** What is being asked **
Print the line that has "This screenshot has width=1377, height=868." in it, then every remaining line of the data, exactly and without anything extra.

[Stored data]
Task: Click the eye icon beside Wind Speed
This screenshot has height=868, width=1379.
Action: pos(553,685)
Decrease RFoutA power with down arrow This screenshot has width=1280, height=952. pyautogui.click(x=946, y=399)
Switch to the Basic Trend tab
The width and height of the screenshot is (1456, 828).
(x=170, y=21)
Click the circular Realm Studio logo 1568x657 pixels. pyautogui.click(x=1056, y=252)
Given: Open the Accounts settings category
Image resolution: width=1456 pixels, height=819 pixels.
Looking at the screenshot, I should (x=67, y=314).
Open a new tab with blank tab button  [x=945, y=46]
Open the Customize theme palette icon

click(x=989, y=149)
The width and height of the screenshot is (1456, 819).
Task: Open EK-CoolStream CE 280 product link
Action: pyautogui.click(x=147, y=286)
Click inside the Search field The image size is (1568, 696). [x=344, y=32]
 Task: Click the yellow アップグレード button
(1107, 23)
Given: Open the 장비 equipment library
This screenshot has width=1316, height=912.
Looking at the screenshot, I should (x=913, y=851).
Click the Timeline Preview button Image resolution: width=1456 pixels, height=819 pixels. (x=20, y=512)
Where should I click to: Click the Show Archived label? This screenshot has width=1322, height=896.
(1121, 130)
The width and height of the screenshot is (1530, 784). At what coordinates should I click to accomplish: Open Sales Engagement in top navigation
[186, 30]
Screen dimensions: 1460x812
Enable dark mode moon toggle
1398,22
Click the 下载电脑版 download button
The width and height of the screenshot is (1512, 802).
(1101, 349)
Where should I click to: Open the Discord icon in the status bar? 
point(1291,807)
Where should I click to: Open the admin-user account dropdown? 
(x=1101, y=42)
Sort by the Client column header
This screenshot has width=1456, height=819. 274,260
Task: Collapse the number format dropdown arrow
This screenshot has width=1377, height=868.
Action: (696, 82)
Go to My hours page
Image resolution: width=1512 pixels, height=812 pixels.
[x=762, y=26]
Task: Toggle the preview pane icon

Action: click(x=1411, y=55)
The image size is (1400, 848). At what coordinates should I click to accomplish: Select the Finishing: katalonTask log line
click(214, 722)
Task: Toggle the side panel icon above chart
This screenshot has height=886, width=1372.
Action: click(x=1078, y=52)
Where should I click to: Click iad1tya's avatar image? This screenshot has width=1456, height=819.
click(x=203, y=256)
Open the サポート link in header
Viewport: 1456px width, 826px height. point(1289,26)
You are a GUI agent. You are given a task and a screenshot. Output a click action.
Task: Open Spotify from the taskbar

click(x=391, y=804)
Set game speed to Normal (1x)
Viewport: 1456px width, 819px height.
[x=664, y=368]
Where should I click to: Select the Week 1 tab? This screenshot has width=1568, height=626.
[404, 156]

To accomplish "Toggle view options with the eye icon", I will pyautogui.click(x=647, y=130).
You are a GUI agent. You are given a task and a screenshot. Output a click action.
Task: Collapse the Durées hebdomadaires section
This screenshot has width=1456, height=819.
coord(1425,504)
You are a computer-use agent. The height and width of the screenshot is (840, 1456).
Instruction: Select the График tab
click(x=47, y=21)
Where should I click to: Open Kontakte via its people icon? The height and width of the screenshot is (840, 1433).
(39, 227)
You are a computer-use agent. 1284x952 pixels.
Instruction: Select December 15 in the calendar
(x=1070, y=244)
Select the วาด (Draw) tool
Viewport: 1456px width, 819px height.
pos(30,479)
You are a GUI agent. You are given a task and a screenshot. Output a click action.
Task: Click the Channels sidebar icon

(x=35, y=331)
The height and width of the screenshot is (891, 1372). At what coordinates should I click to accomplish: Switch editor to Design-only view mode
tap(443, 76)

** Task response **
This screenshot has width=1377, height=868.
Action: (696, 82)
Go to My hours page
Image resolution: width=1512 pixels, height=812 pixels.
[x=762, y=26]
Task: Toggle the preview pane icon

Action: click(x=1411, y=55)
The image size is (1400, 848). At what coordinates should I click to accomplish: Select the Finishing: katalonTask log line
click(214, 722)
Task: Toggle the side panel icon above chart
This screenshot has height=886, width=1372.
Action: click(x=1078, y=52)
Where should I click to: Click iad1tya's avatar image? This screenshot has width=1456, height=819.
click(x=203, y=256)
Open the サポート link in header
Viewport: 1456px width, 826px height. point(1289,26)
You are a GUI agent. You are given a task and a screenshot. Output a click action.
Task: Open Spotify from the taskbar

click(x=391, y=804)
Set game speed to Normal (1x)
Viewport: 1456px width, 819px height.
[x=664, y=368]
Where should I click to: Select the Week 1 tab? This screenshot has width=1568, height=626.
[404, 156]

To accomplish "Toggle view options with the eye icon", I will pyautogui.click(x=647, y=130).
You are a GUI agent. You are given a task and a screenshot. Output a click action.
Task: Collapse the Durées hebdomadaires section
This screenshot has width=1456, height=819.
coord(1425,504)
You are a computer-use agent. The height and width of the screenshot is (840, 1456).
Instruction: Select the График tab
click(x=47, y=21)
Where should I click to: Open Kontakte via its people icon? The height and width of the screenshot is (840, 1433).
(39, 227)
You are a computer-use agent. 1284x952 pixels.
Instruction: Select December 15 in the calendar
(x=1070, y=244)
Select the วาด (Draw) tool
Viewport: 1456px width, 819px height.
pos(30,479)
You are a GUI agent. You are given a task and a screenshot. Output a click action.
Task: Click the Channels sidebar icon

(x=35, y=331)
The height and width of the screenshot is (891, 1372). At what coordinates should I click to accomplish: Switch editor to Design-only view mode
tap(443, 76)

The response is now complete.